What is the difference between linear transformation and linear operator?

For many people, the two terms are identical. However, my personal preference (and one which some other people also adopt) is that a linear operator on $X$ is a linear transformation $X \rightarrow X$. This is why it is common to hear phrases like "Let $T$ be a linear operator on a separable Hilbert space" without specifying the codomain.

They are in a way synonymous, but I learned it this way.

Consider a rotation in $R^2$ of some vector. This is a linear transformation. The operator defining this transformation is an angle rotation.

Consider a dilation of a vector by some factor. That is also a linear transformation. The operator this particular transformation is a scalar multiplication.

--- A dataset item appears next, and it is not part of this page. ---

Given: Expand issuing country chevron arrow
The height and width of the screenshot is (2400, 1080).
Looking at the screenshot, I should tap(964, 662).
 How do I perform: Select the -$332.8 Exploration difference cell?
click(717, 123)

The operator is sometimes referred to as what the linear transformation exactly entails. Other than that, it makes no difference really.

Just wanted to add a little something even though for most people the distinction will never arise.

Sometimes mathematicians define things like a polynomial $P(D)$ in an operator $D$. In most cases the operator $D$ will be a linear operator; which remains consistent with the fact that a linear operator $ T: V \to V$ has a square matrix representation. We know a polynomial in a square matrix is a valid thing and so nothing breaks.

On the other hand, an arbitrary transformation $L : V \to W$ may not have a square representation (say dimensions of $V,W$ are different); so if we just blindly say they are the same thing, one misses this subtlety. So if someone asked me, I would say there is distinction between a linear operator (the domain and co-domain match) a linear transformation (the domain and co-domain need not match) in that every linear operator is a linear transformation, whereas not every linear transformation is a linear operator.